→ Page text

There was little regulation of commercial agency relationships before the introduction of the EU Council Directive 86/653/EEC on the Co-ordination of the Laws of the Member States Relating to Self-Employed Commercial Agents (“the Directive”), implemented through the Commercial Agents (Council Directive) Regulations 1993 (“the Regulations”). A main purpose of the Directive was to strengthen the position of the commercial agent in relation to the principal. The Regulations follow the wording of the Directive closely.

Within the wide common law framework, there are commercial agency agreements that are subject to the Regulations and commercial agency agreements that are not. Determining whether an agreement is within or outside the scope of the Regulations is important to identify what regulatory provisions might apply.

POST-BREXIT UPDATE: EU-derived legislation made under s.2(2) of the European Communities Act 1972 will continue to have effect in domestic law now that the UK has left the EU, pursuant to s.2 of the European Union (Withdrawal) Act 2018 (as amended by s.25 of the European Union (Withdrawal Agreement) Act 2020). As such, the Regulations continue to apply after the transition period expired on 31 December 2020, unless and until the UK Parliament decides to change or repeal this legislation.

Note, however, that the UK is no longer bound by CJEU decisions handed down after the expiry of the transition period, although the domestic courts may have regard to these decisions. Pre-expiry CJEU decisions continue to have force, but may be departed from by the higher courts in Great Britain.


The application of the Regulations

The Regulations give “commercial agents”, which are defined here more narrowly than at common law, stronger rights than those implied at common law.

The scope of the application of the Regulations is set out in Regulation 1(2). The Regulations apply to the relationship between commercial agents and their principals and primarily have territorial application: they govern the activities of commercial agents in England and Wales.

The primary rights afforded to agents under the Regulations are:

  • rights to a minimum notice period for termination, and
  • a right to compensation or indemnity on termination.


Parties are unable to contract out of the majority of the terms of the Regulations, and many can only be excluded if this operates in the agent’s favour. Some flexibility is permitted, in that Regulation 1(3) allows the parties to expressly agree that the agency agreement is to be governed by the laws of another Member State. The agent however, still benefits from the protection of the Directive by way of the implementing legislation in that Member State’s jurisdiction. Where the parties agree to the application of the law of a non-EU country to their agreement, the Regulations are intended to override that choice in respect of activities carried out by the agent within Great Britain.

→ Short problem 1
Which acts, directives, or regulations does the commercial agents text name?
→ Short problem 2
According to the commercial agents text, which regulation sets out the scope of application of the Regulations?
The items that follow come from a separate source, not from the commercial agents text.

→ Provided data
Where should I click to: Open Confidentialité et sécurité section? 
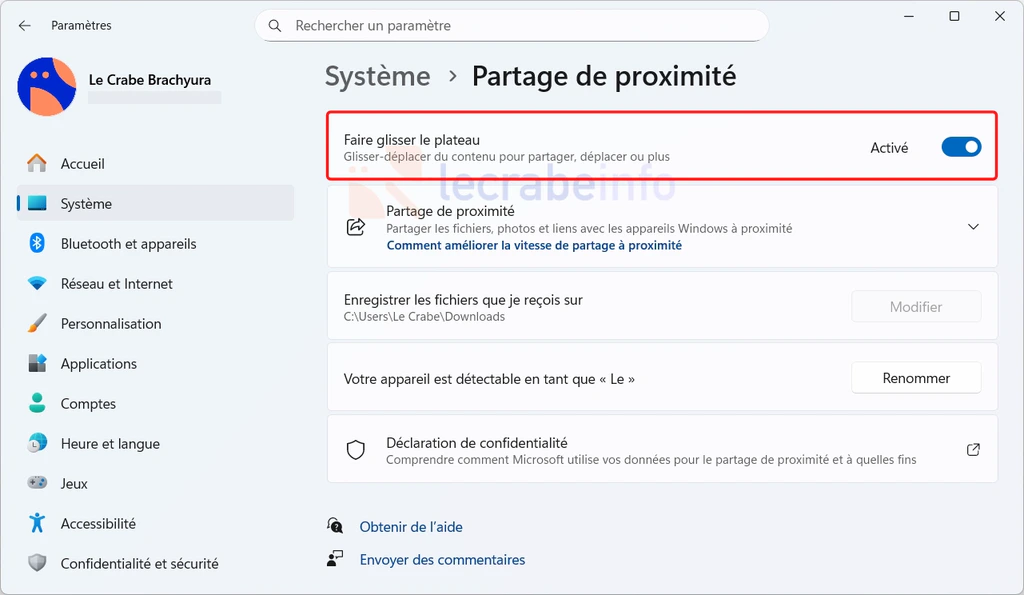coord(139,564)
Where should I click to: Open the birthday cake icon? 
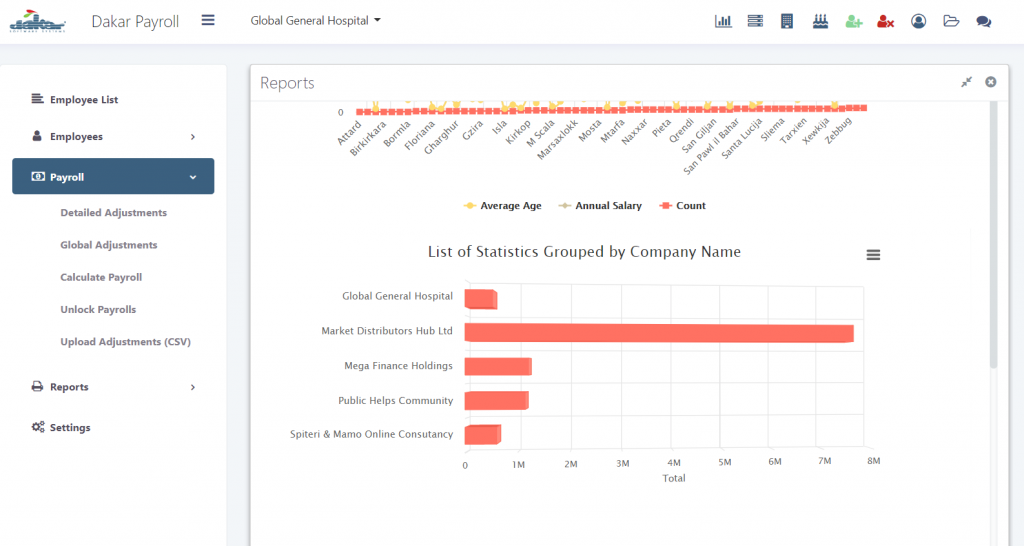[820, 21]
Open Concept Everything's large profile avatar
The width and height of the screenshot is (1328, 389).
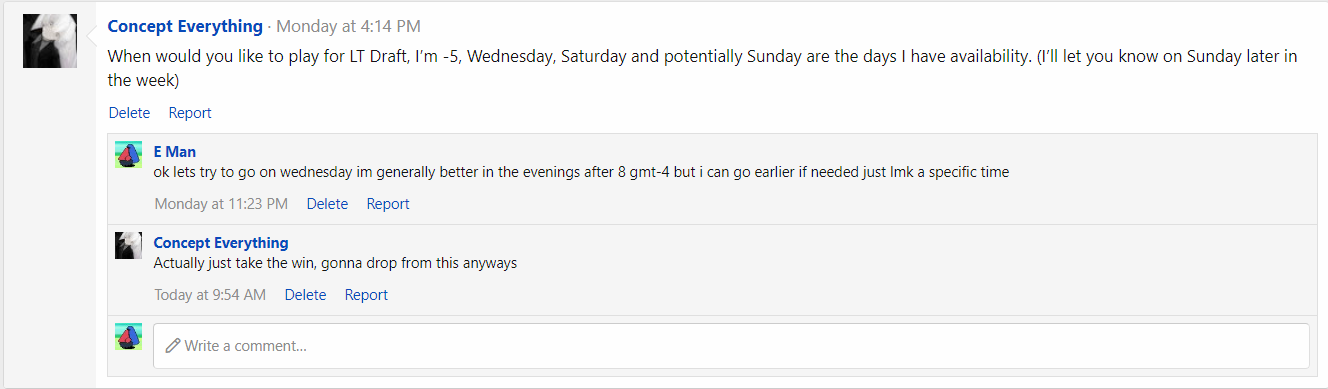pos(50,41)
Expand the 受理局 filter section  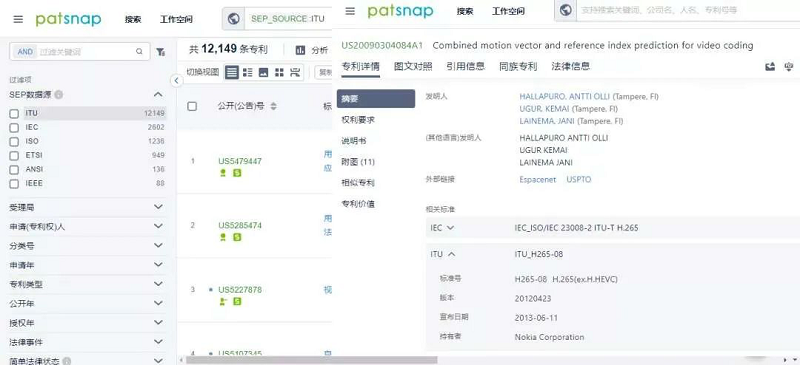point(87,207)
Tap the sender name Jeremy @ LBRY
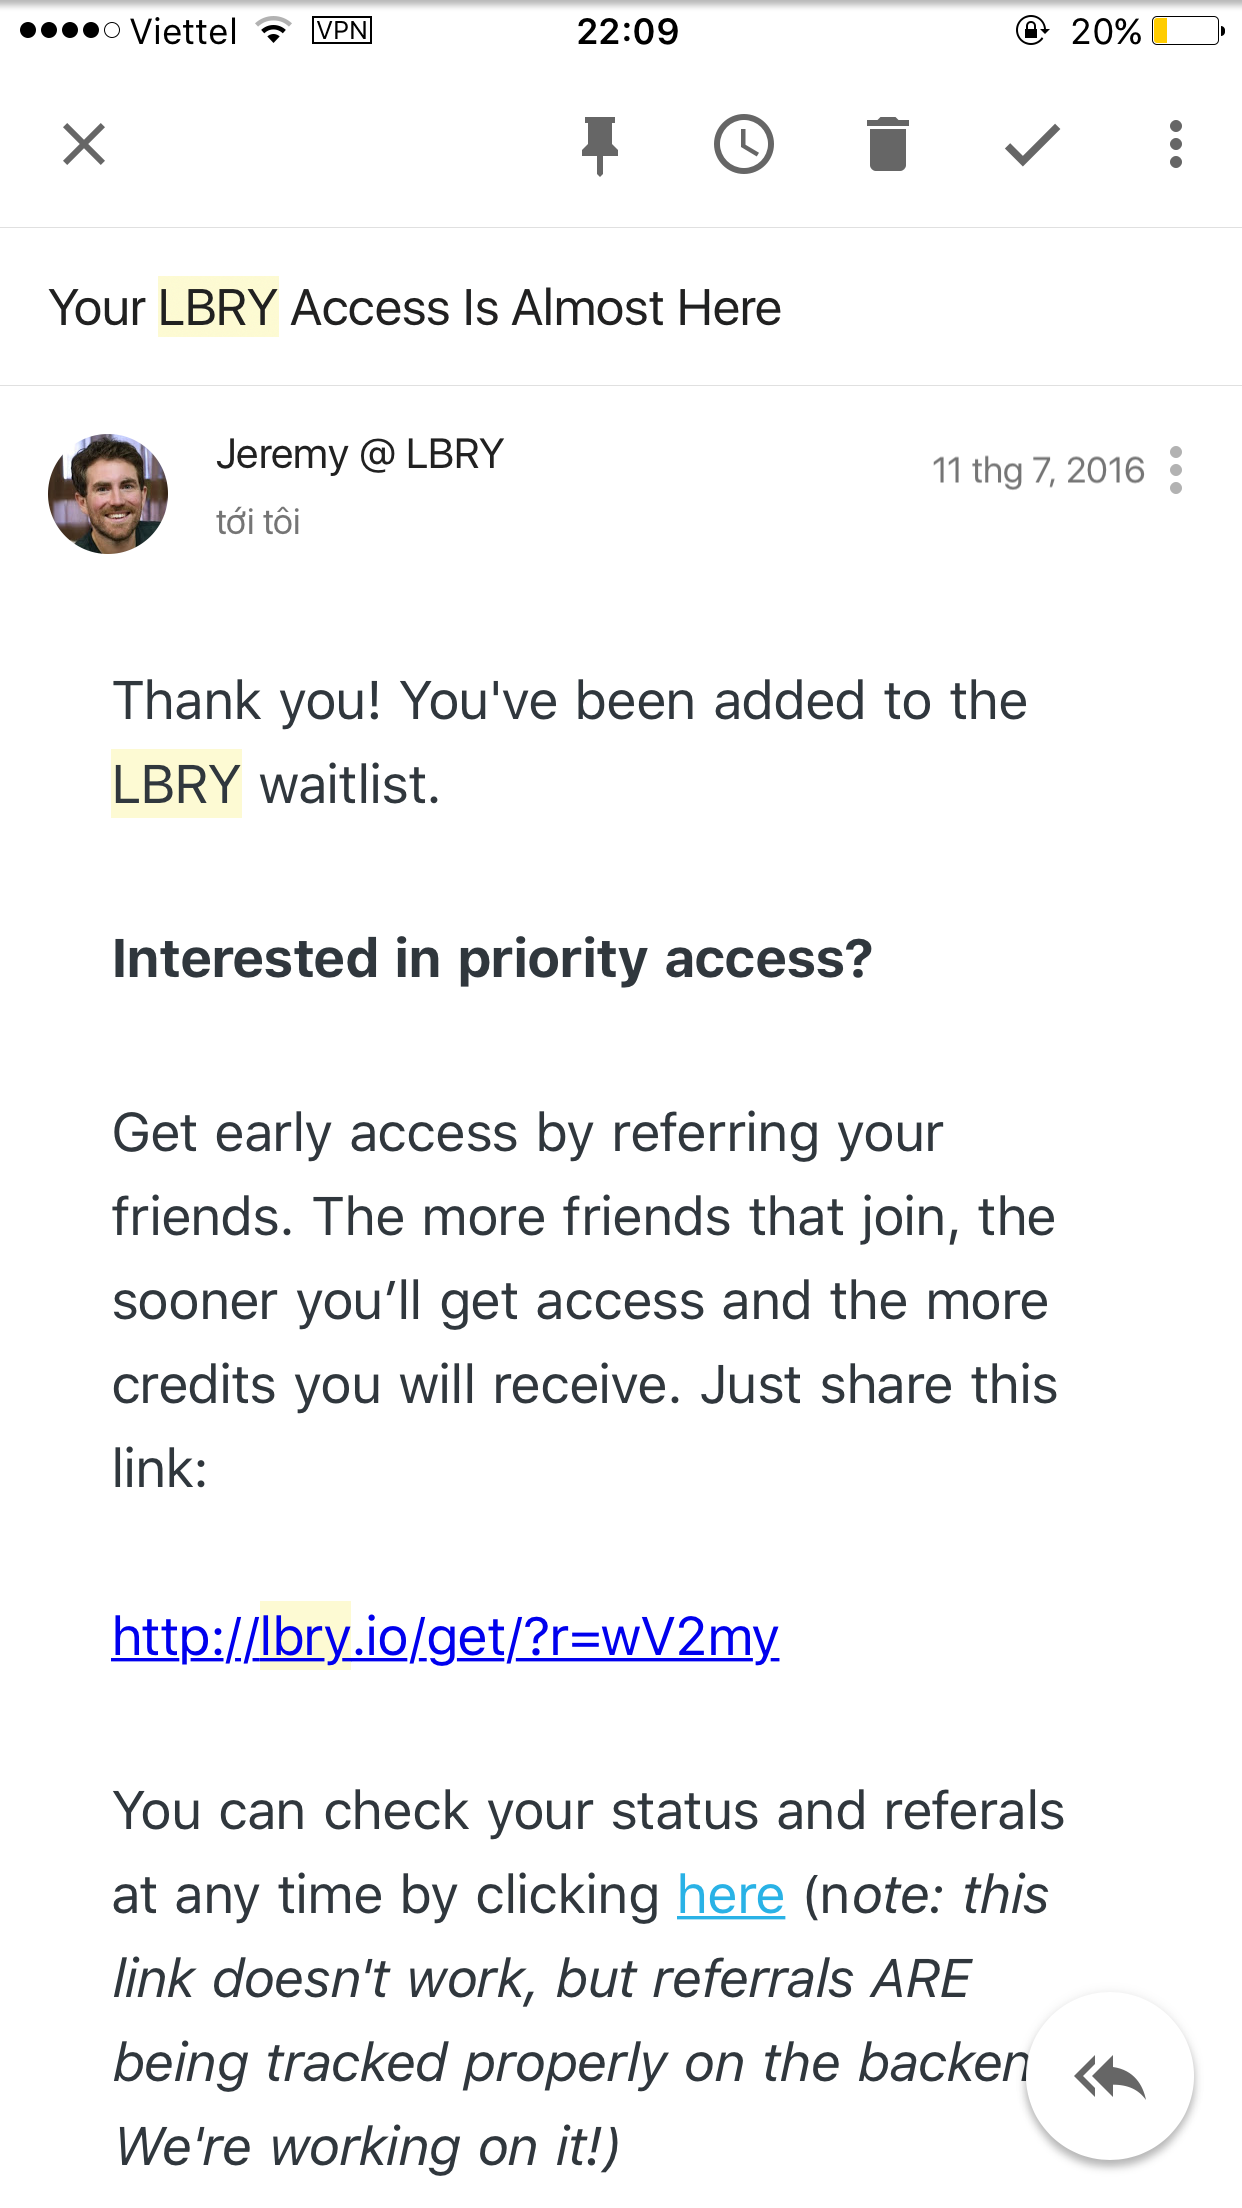The image size is (1242, 2208). pos(360,455)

→ Task answer 1
- EU Council Directive 86/653/EEC on the Co-ordination of the Laws of the Member States Relating to Self-Employed Commercial Agents
- Commercial Agents (Council Directive) Regulations 1993
- European Communities Act 1972
- European Union (Withdrawal) Act 2018
- European Union (Withdrawal Agreement) Act 2020

→ Task answer 2
Regulation 1(2).